Copy all of the rows below word for word, without changing anything.

+++

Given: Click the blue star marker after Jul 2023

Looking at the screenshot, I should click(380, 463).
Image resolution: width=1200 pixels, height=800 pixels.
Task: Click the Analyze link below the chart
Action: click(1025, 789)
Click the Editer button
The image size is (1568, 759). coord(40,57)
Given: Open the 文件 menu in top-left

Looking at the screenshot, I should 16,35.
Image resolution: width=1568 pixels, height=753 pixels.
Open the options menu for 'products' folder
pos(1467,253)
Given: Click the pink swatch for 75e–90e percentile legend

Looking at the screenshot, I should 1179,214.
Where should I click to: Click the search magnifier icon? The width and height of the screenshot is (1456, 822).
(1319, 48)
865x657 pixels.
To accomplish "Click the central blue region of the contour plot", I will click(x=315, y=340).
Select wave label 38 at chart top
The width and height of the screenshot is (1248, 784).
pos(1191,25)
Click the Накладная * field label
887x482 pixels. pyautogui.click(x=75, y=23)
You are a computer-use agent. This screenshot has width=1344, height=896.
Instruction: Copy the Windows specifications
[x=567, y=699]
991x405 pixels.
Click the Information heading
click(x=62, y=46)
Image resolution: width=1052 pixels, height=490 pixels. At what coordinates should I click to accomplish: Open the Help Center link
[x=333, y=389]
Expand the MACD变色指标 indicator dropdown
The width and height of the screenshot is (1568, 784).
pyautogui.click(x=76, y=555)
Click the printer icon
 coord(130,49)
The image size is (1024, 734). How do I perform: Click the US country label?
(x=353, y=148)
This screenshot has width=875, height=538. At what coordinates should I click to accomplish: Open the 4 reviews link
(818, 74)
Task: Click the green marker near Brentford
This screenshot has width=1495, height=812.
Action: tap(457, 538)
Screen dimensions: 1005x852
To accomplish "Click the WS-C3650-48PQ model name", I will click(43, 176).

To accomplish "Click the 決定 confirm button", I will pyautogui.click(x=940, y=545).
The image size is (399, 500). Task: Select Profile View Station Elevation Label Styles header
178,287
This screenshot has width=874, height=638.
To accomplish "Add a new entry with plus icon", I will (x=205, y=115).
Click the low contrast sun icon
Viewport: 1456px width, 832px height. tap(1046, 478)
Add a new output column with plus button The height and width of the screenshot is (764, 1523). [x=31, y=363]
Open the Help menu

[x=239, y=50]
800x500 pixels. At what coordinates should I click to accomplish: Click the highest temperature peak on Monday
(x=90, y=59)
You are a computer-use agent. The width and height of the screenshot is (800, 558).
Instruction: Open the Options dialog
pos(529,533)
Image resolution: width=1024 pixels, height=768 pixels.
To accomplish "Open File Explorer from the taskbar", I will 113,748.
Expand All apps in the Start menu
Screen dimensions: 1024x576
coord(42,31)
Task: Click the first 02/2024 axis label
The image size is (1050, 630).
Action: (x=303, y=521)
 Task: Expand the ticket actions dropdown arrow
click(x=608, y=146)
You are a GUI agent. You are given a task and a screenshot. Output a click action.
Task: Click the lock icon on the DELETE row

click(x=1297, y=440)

+++

Exercise result -
Given: Click the blue star marker after Jul 2023

Looking at the screenshot, I should click(380, 463).
Image resolution: width=1200 pixels, height=800 pixels.
Task: Click the Analyze link below the chart
Action: click(1025, 789)
Click the Editer button
The image size is (1568, 759). coord(40,57)
Given: Open the 文件 menu in top-left

Looking at the screenshot, I should 16,35.
Image resolution: width=1568 pixels, height=753 pixels.
Open the options menu for 'products' folder
pos(1467,253)
Given: Click the pink swatch for 75e–90e percentile legend

Looking at the screenshot, I should 1179,214.
Where should I click to: Click the search magnifier icon? The width and height of the screenshot is (1456, 822).
(1319, 48)
865x657 pixels.
To accomplish "Click the central blue region of the contour plot", I will click(x=315, y=340).
Select wave label 38 at chart top
The width and height of the screenshot is (1248, 784).
pos(1191,25)
Click the Накладная * field label
887x482 pixels. pyautogui.click(x=75, y=23)
You are a computer-use agent. This screenshot has width=1344, height=896.
Instruction: Copy the Windows specifications
[x=567, y=699]
991x405 pixels.
Click the Information heading
click(x=62, y=46)
Image resolution: width=1052 pixels, height=490 pixels. At what coordinates should I click to accomplish: Open the Help Center link
[x=333, y=389]
Expand the MACD变色指标 indicator dropdown
The width and height of the screenshot is (1568, 784).
pyautogui.click(x=76, y=555)
Click the printer icon
 coord(130,49)
The image size is (1024, 734). How do I perform: Click the US country label?
(x=353, y=148)
This screenshot has width=875, height=538. At what coordinates should I click to accomplish: Open the 4 reviews link
(818, 74)
Task: Click the green marker near Brentford
This screenshot has width=1495, height=812.
Action: tap(457, 538)
Screen dimensions: 1005x852
To accomplish "Click the WS-C3650-48PQ model name", I will click(43, 176).

To accomplish "Click the 決定 confirm button", I will pyautogui.click(x=940, y=545).
The image size is (399, 500). Task: Select Profile View Station Elevation Label Styles header
178,287
This screenshot has width=874, height=638.
To accomplish "Add a new entry with plus icon", I will (x=205, y=115).
Click the low contrast sun icon
Viewport: 1456px width, 832px height. tap(1046, 478)
Add a new output column with plus button The height and width of the screenshot is (764, 1523). [x=31, y=363]
Open the Help menu

[x=239, y=50]
800x500 pixels. At what coordinates should I click to accomplish: Click the highest temperature peak on Monday
(x=90, y=59)
You are a computer-use agent. The width and height of the screenshot is (800, 558).
Instruction: Open the Options dialog
pos(529,533)
Image resolution: width=1024 pixels, height=768 pixels.
To accomplish "Open File Explorer from the taskbar", I will 113,748.
Expand All apps in the Start menu
Screen dimensions: 1024x576
coord(42,31)
Task: Click the first 02/2024 axis label
The image size is (1050, 630).
Action: (x=303, y=521)
 Task: Expand the ticket actions dropdown arrow
click(x=608, y=146)
You are a GUI agent. You are given a task and a screenshot. Output a click action.
Task: Click the lock icon on the DELETE row

click(x=1297, y=440)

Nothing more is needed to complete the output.